**WHAT YOU SHOULD DO:**
Find the line with "1366x549 pixels." and the line with "Click the pencil edit icon on team avatar" in the entries below; output exactly those two lines, every line between them, and no others.

**EXTRACTED DATA:**
>>>
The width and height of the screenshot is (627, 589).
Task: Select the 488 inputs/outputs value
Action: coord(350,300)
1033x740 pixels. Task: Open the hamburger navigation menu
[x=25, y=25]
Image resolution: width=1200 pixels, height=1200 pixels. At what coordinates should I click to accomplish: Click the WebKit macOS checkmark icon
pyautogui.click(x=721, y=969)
<<<
>>>
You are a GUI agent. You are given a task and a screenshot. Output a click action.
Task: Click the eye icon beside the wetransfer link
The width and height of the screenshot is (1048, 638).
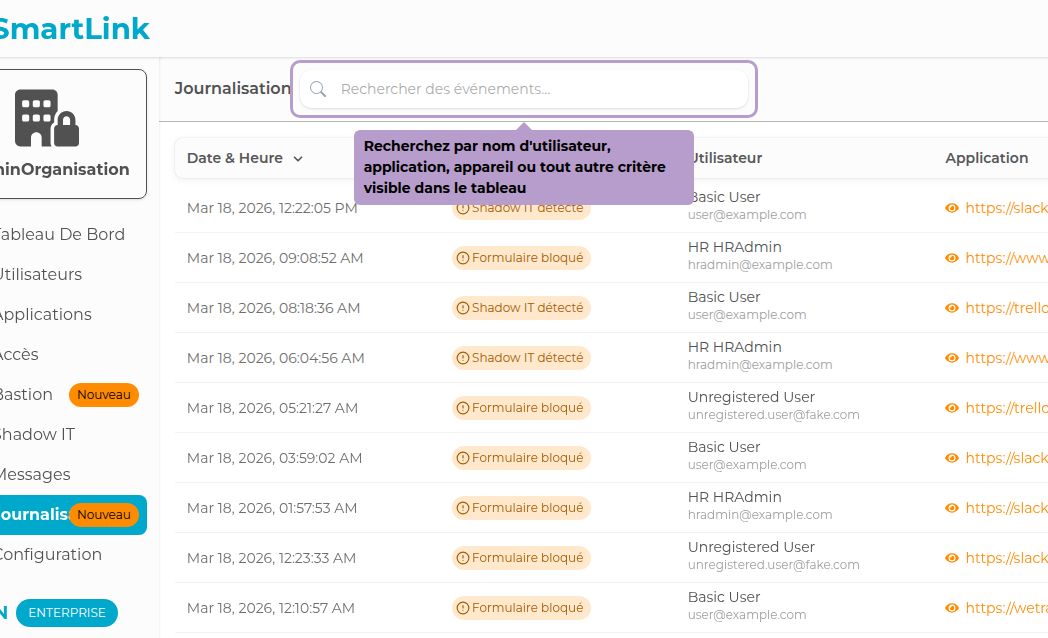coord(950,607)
<<<
>>>
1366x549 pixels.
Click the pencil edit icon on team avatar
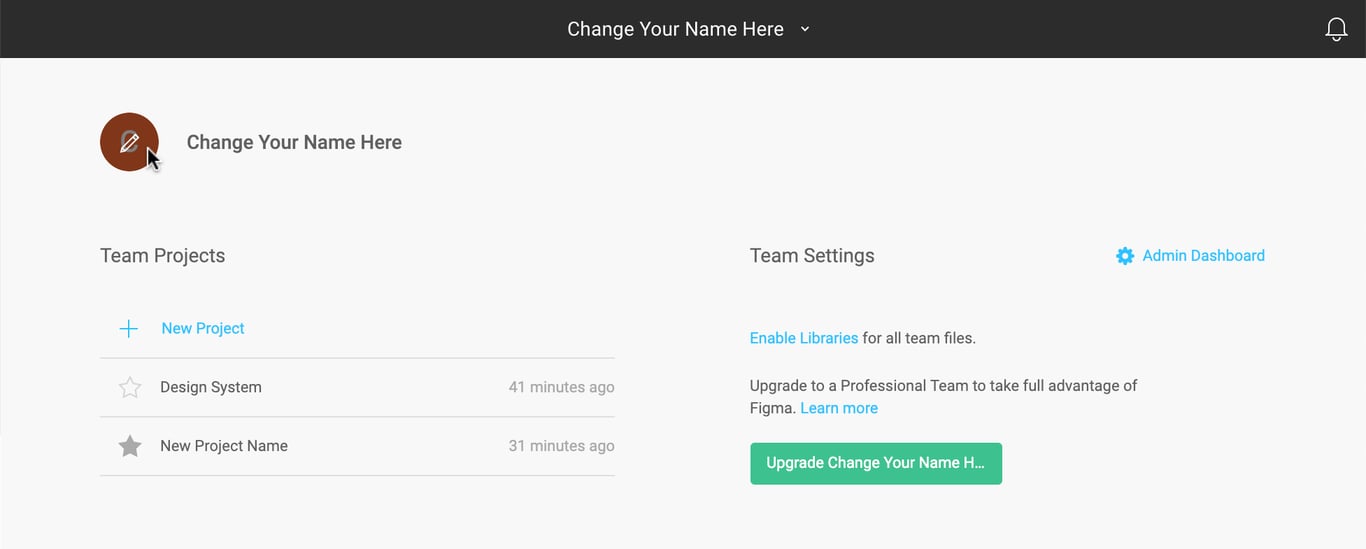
<<<
**TASK RESULT:**
1366x549 pixels.
Click the pencil edit icon on team avatar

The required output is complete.